Start of Provided information

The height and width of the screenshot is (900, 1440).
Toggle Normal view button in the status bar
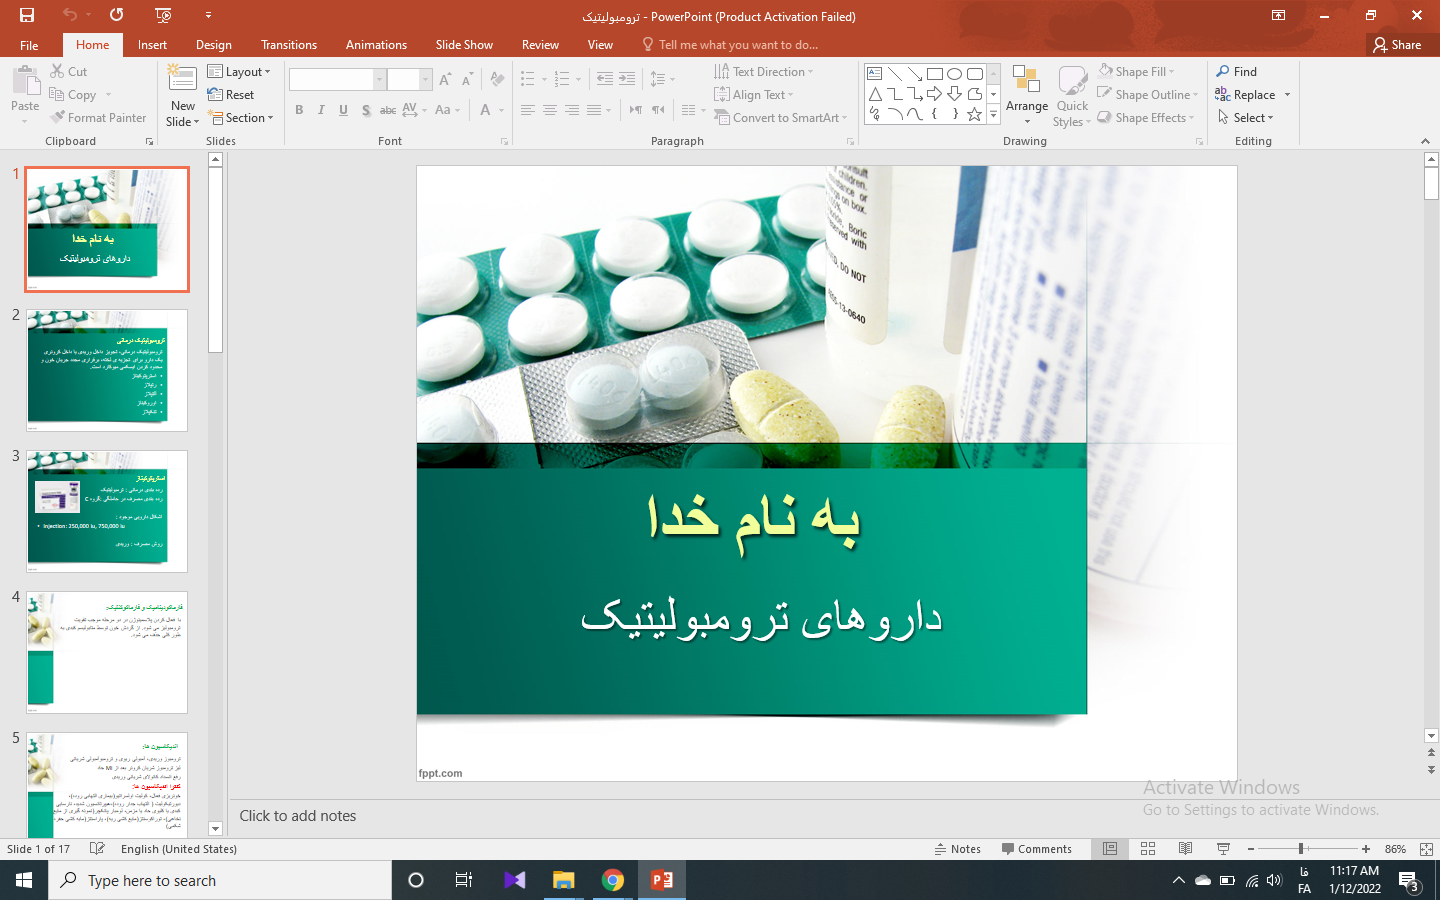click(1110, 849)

End of Provided information
Start of Provided information

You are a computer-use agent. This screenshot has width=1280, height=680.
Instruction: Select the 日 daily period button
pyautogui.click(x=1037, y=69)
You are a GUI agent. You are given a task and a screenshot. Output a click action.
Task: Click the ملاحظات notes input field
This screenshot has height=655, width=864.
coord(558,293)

End of Provided information

* Problem *
Lines that contain "agent" should be pulled from the entries above and reported.

* Exercise solution *
You are a computer-use agent. This screenshot has width=1280, height=680.
You are a GUI agent. You are given a task and a screenshot. Output a click action.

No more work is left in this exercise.